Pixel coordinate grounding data
════════════════════

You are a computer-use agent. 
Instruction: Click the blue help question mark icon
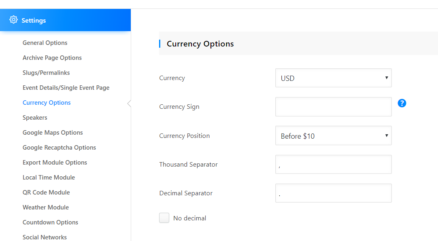click(x=402, y=103)

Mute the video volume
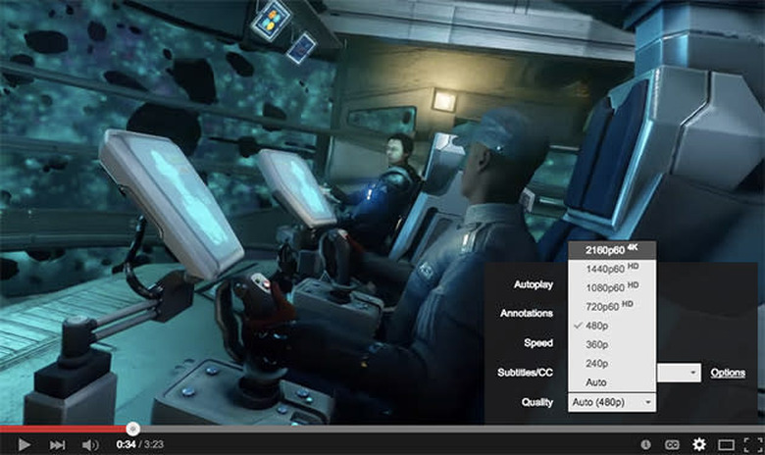[x=90, y=444]
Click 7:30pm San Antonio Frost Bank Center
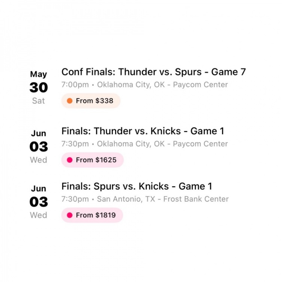This screenshot has height=282, width=282. [x=145, y=199]
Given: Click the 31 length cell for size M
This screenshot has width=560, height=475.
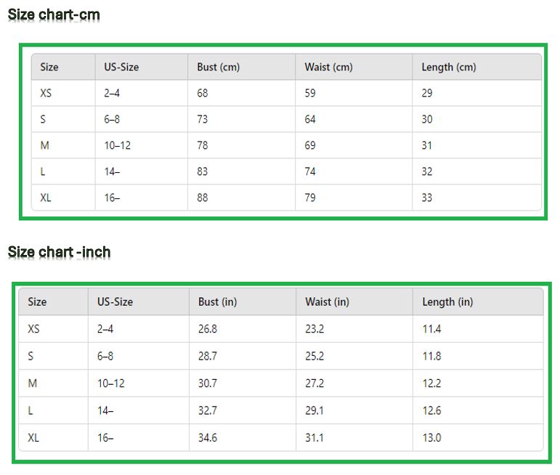Looking at the screenshot, I should point(427,145).
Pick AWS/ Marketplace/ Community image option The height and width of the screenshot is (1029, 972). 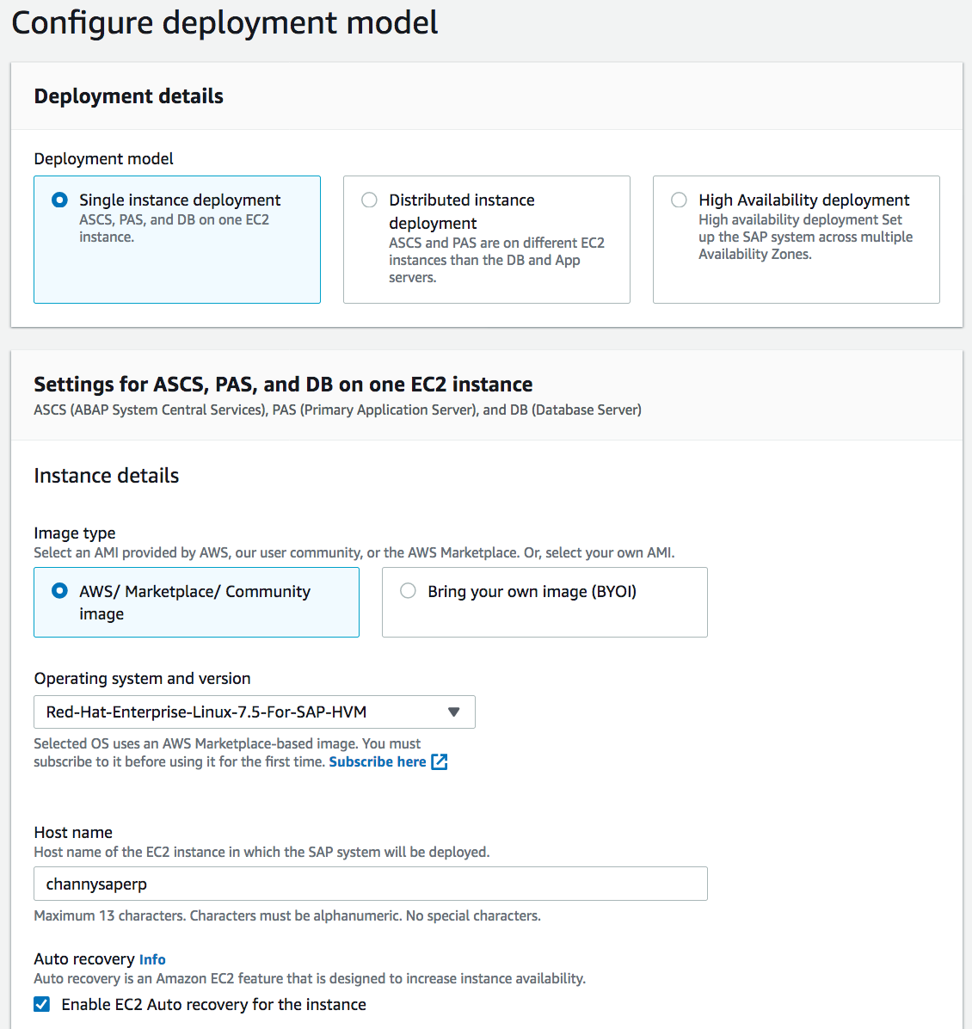click(x=59, y=591)
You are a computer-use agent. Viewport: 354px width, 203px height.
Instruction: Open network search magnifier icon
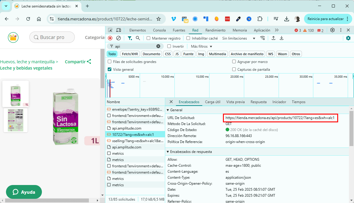coord(138,38)
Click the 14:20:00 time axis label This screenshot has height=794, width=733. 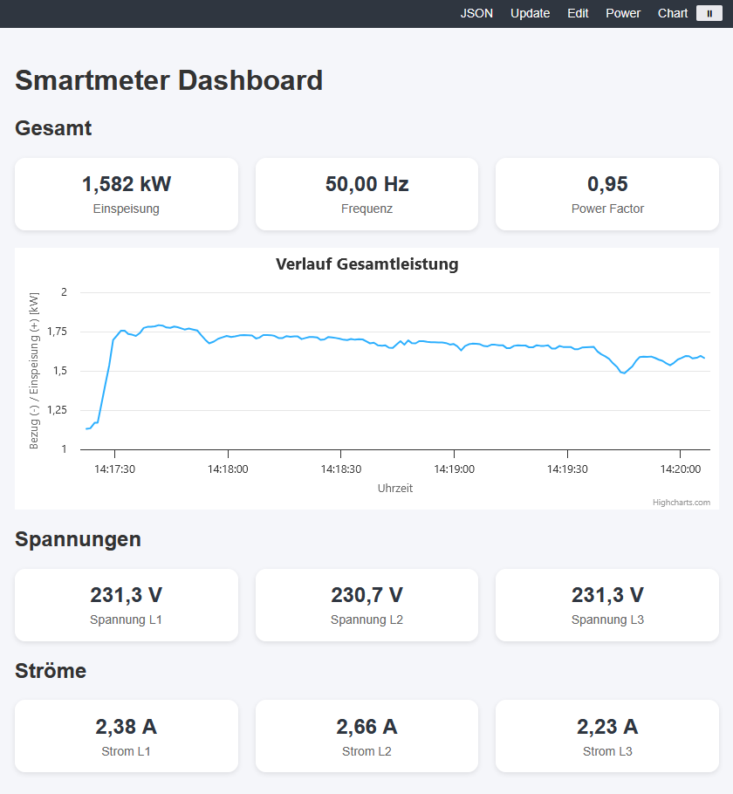click(x=681, y=469)
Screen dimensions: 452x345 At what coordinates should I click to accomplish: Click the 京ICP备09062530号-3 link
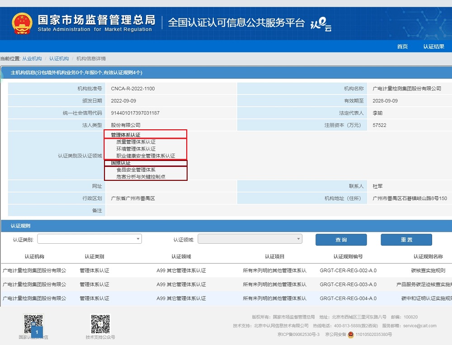pyautogui.click(x=298, y=335)

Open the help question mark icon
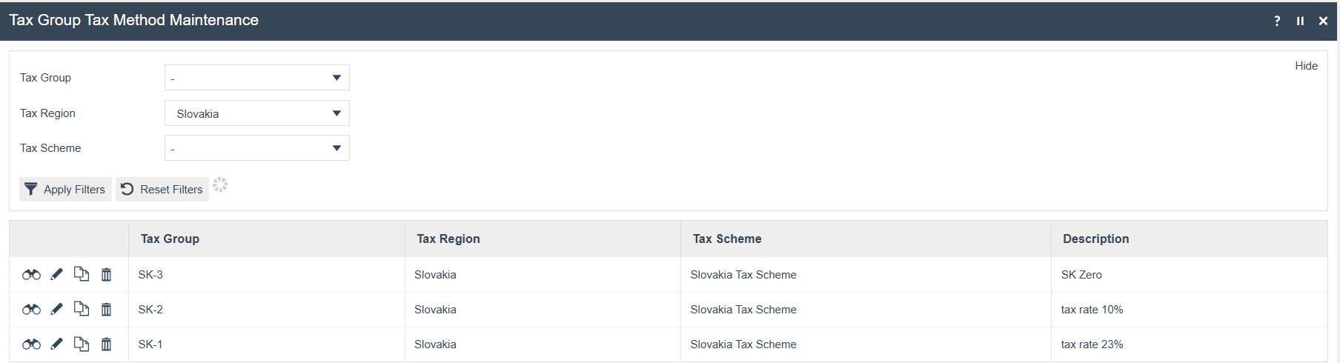point(1277,21)
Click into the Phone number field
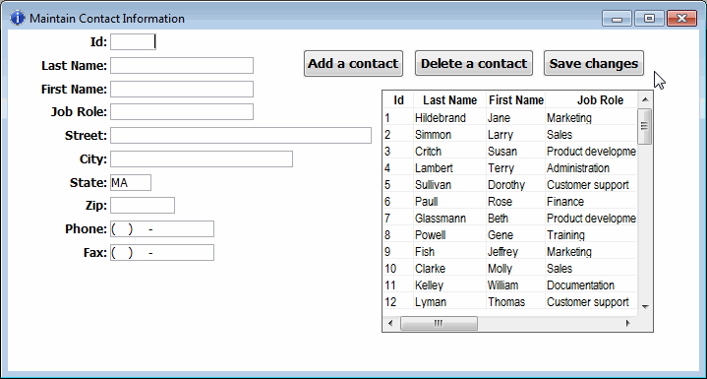 coord(162,229)
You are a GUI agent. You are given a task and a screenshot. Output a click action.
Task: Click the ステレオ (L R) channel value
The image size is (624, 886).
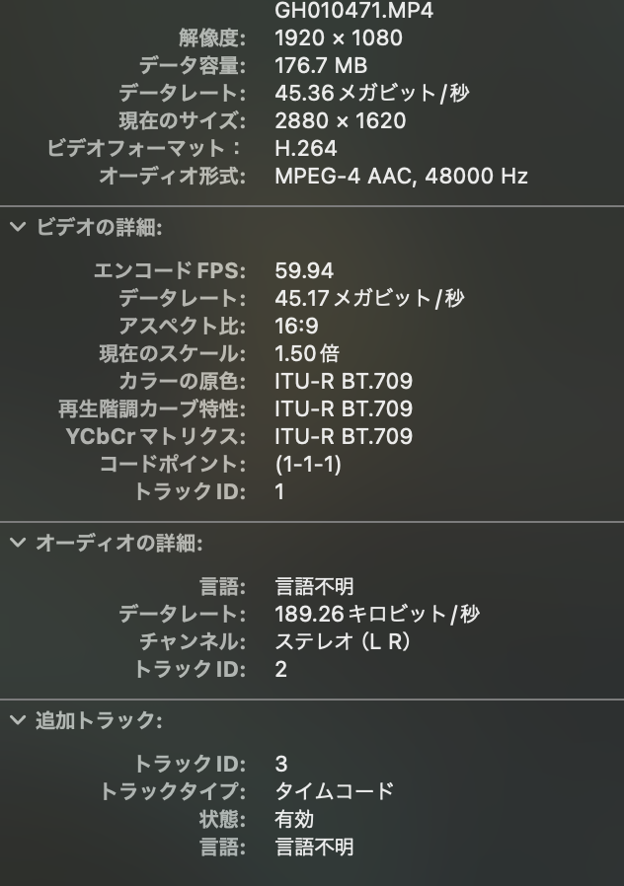(342, 641)
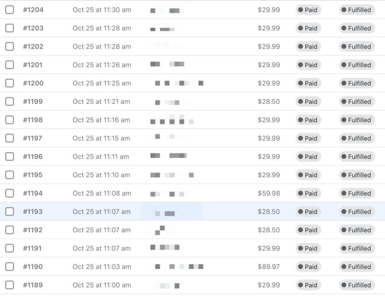Select checkbox for order #1204
385x296 pixels.
point(10,10)

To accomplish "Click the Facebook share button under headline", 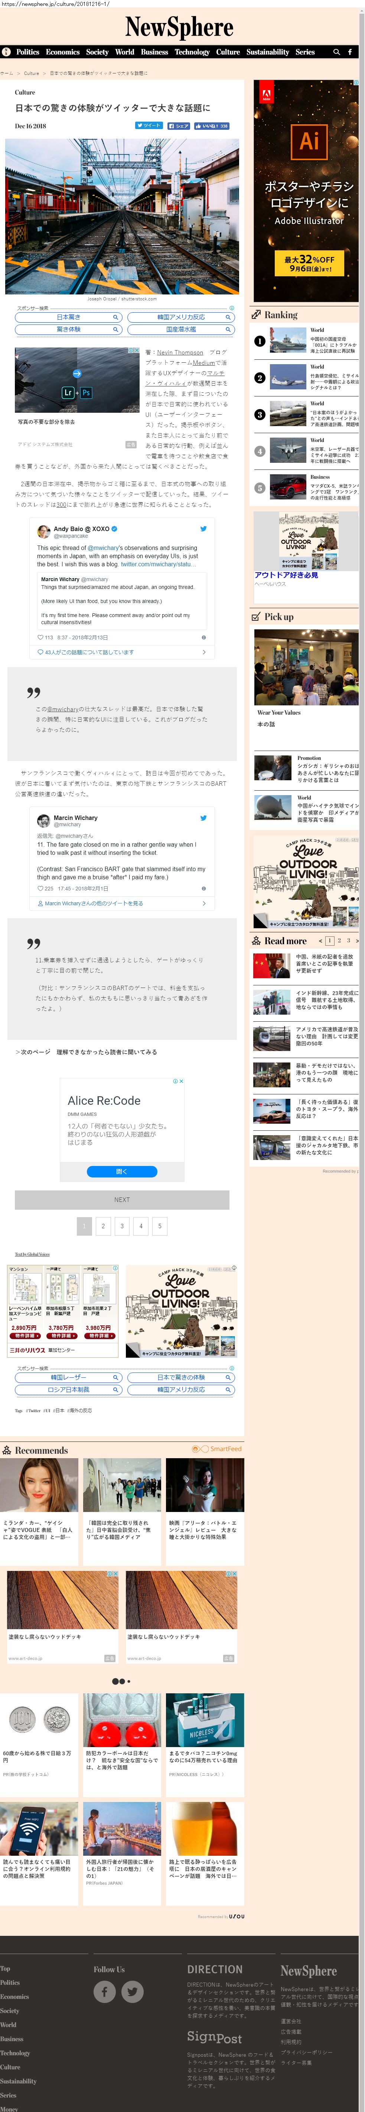I will pos(178,126).
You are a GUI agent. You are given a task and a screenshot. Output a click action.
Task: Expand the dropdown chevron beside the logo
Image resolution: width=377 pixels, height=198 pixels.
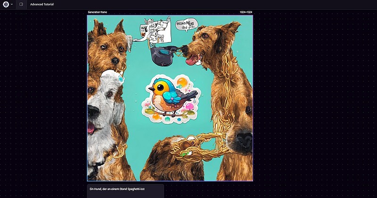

════════════════════

Task to carry out: Which lines in the data above hold the string "agent"? Return each of them.

Answer area:
You are a computer-use agent. 
You are a computer-use agent. Viewport: 354px width, 203px height.
You are a GUI agent. You are given a task and a screenshot. Output a click action.
You are a GUI agent. You are given a task and a screenshot. Output a click action.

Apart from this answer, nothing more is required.